• _TASK TO COMPLETE_
Your output is to hold only the lines from the one showing "The image size" through the end of the listing, exactly, with every picture excluded.

• _MATERIAL SHOWN_
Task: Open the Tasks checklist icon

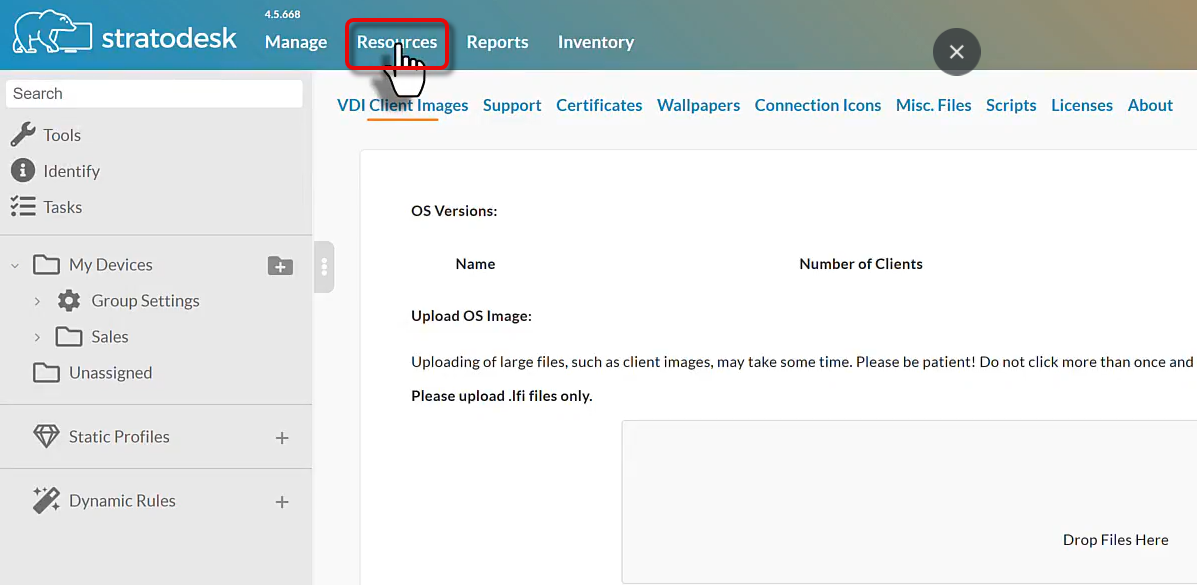Action: tap(23, 207)
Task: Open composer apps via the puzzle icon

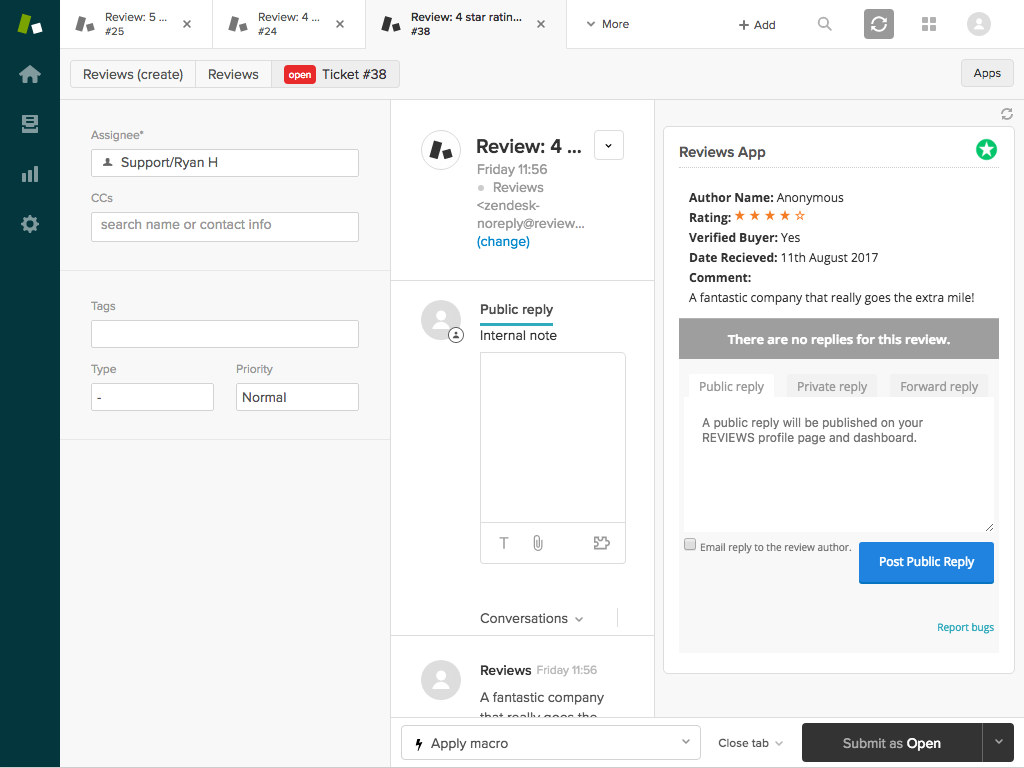Action: (601, 542)
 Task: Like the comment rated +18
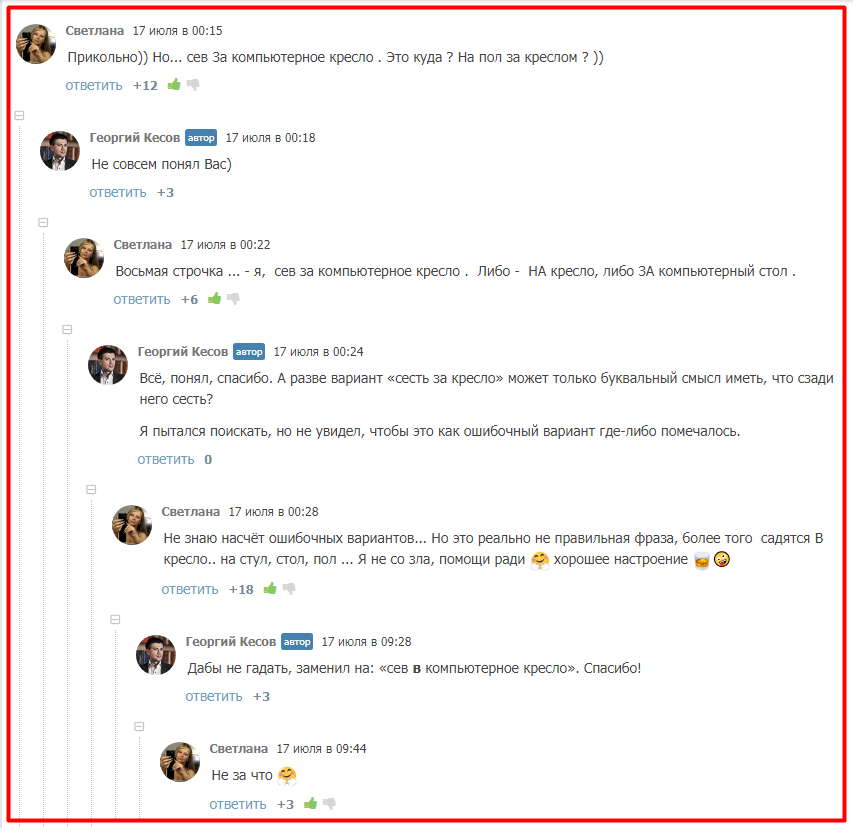270,588
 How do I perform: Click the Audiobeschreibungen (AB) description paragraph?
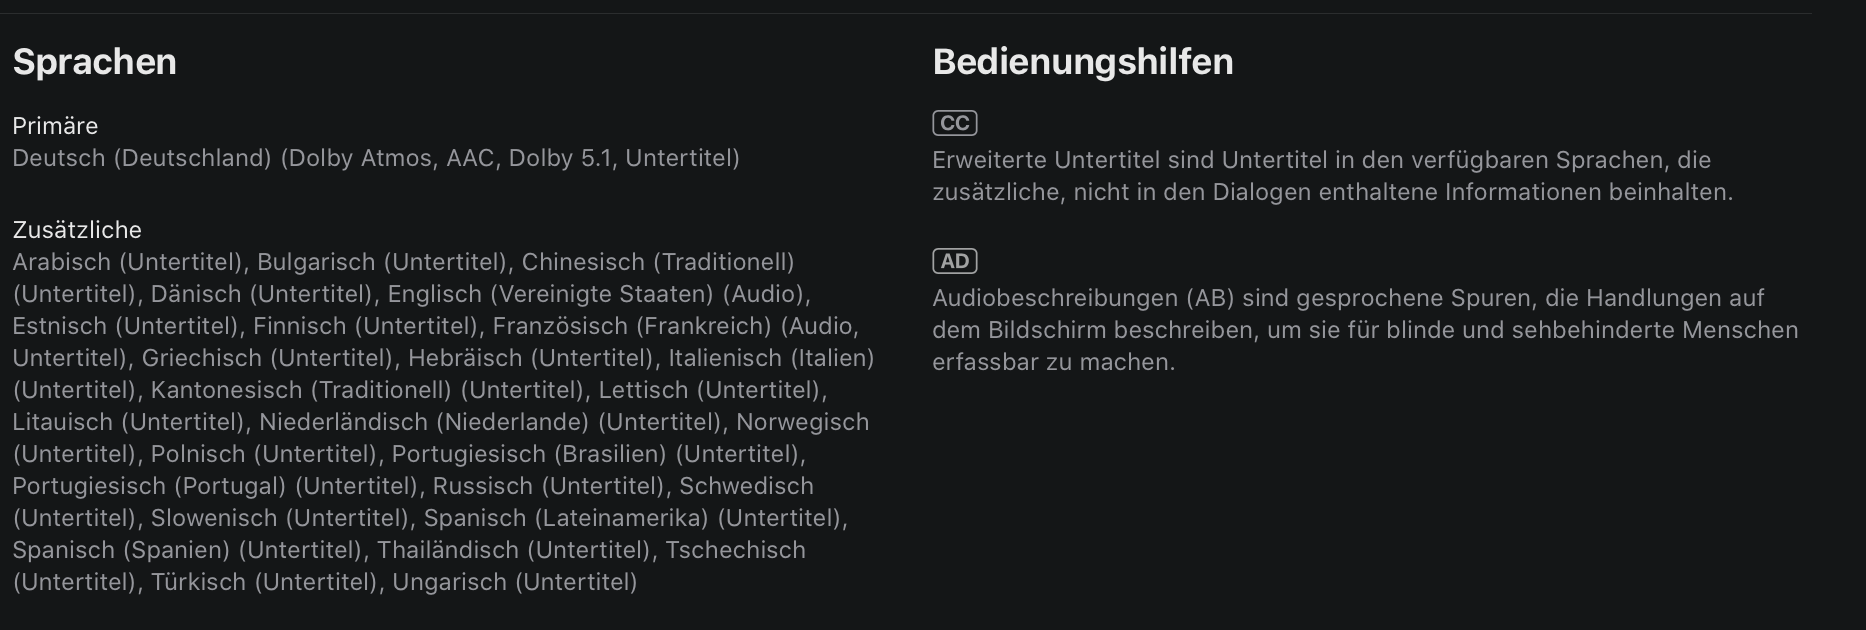[1364, 330]
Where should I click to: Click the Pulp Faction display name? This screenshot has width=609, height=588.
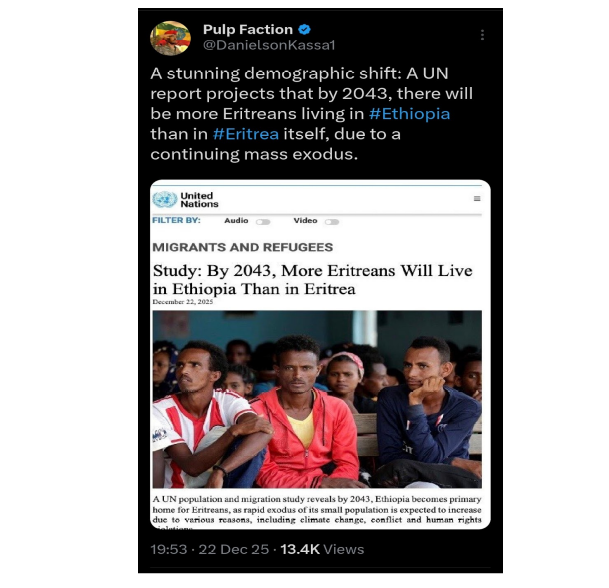(248, 30)

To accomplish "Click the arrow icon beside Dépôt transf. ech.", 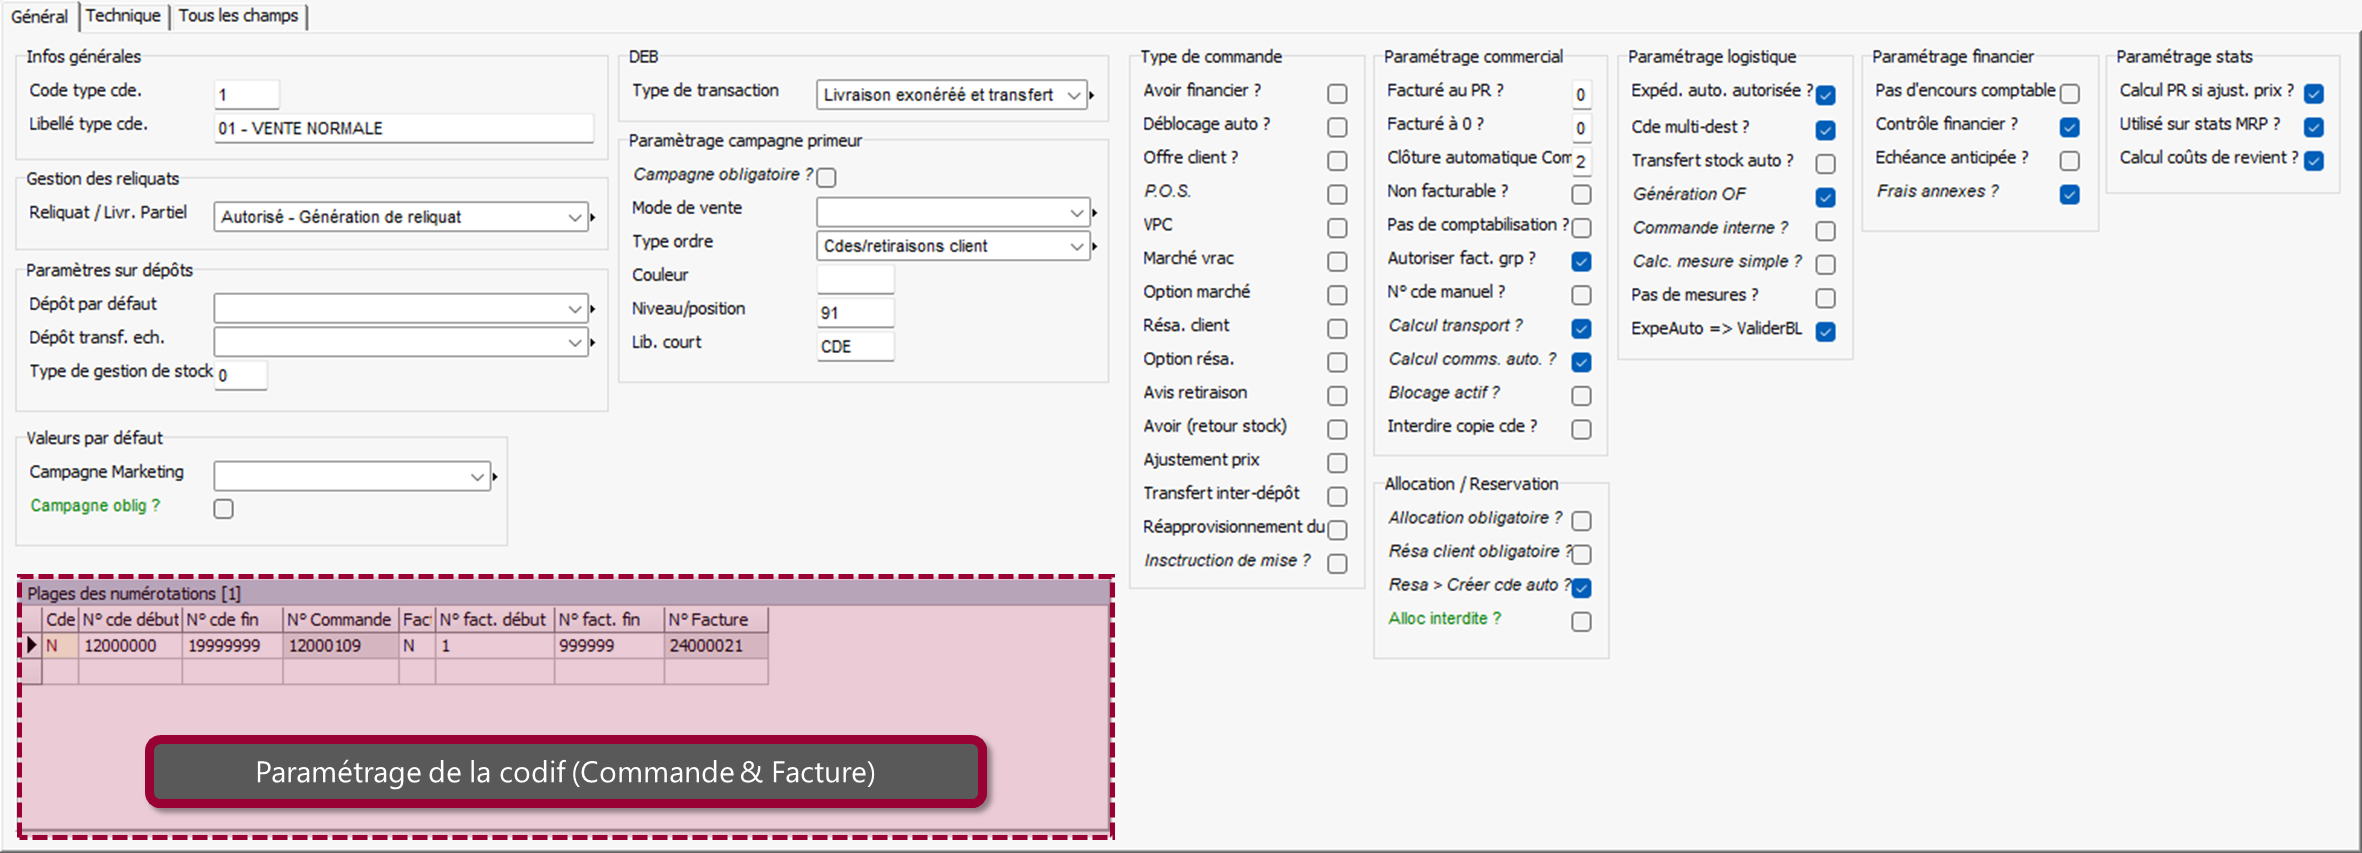I will click(x=593, y=343).
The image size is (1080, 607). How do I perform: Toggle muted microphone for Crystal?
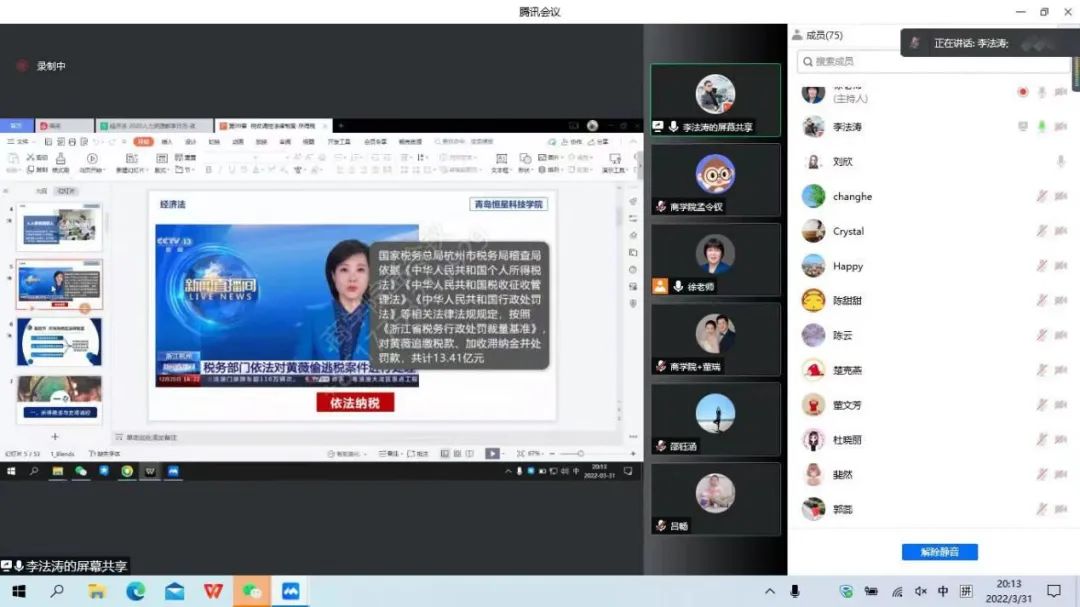coord(1041,231)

• _WRITTEN SOLUTION_
The image size is (1080, 607). How do I perform: Toggle muted microphone for Crystal?
coord(1041,231)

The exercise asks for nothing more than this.